Caroline Anne Crowley (born 23 May 1964) is an Irish actress, Gaeilgeoir and former radio and television presenter.

She appeared on television shows such as The Morbegs and Echo Island for Raidió Teilifís Éireann (RTÉ). She also had her own chat show, Limelight, and co-presented Eurovision Song Contest 1997 with Ronan Keating. More recently she has had acting roles in shows such as The Clinic, School Run and An Crisis. She appeared as the character Jackie Ferguson in the RTÉ soap opera Fair City. She has also appeared as Ellisef in the first two seasons of the TV series Vikings.

Early life
Crowley was born and raised in Waterford, Ireland. Her mother Nodhlaig (originally from The Rosses, County Donegal) was a teacher and her father Con (originally from Cork) was a garda, while she also has one sister, Bríd. She first went on stage in a local production of Oliver!. She graduated with a B.Ed. from St. Patricks College, Drumcondra.

Broadcasting career
Before she began a career in television, Crowley was a primary school teacher.

Crowley began her broadcasting career on local radio in her home city of Waterford on WLR FM and presented several different shows between 1991 and 1996 before moving to RTÉ. She started out in children's programming, co-presenting the Irish language versions of Echo Island with comedian Dara Ó Briain, and starring in the pre-school series The Morbegs as the character Liodain.

In 1997, Crowley was offered the role as presenter of the Eurovision Song Contest 1997 (hosted by RTÉ) with Ronan Keating.
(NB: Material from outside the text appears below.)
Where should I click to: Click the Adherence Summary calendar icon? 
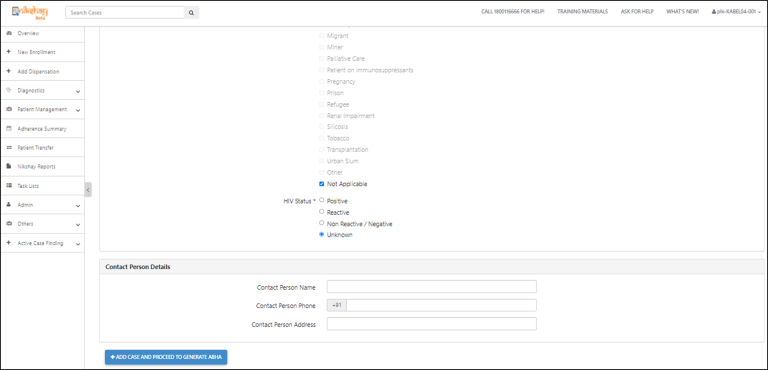(x=9, y=128)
She also appeared before the Eurovision Song Contest in 1998, speaking to Terry Wogan and wishing him and Ulrika Jonsson well before they started presenting the show.

After presenting the Eurovision, Crowley became one of the biggest stars on RTÉ in the 1990s. According to her this was a major problem at the time, she was working on several shows on RTÉ. She presented Potluck Mondays to Fridays at 5:30, on a Thursday night she had her own health show called Pulse and on Sundays she had her own prime-time chat show called Limelight. Limelight ran for two seasons.

She later left television presenting to return to radio presenting, co-presenting Fandango with Ray D'Arcy on RTÉ Radio 1. She appeared on RTÉ Radio 1 every Sunday night.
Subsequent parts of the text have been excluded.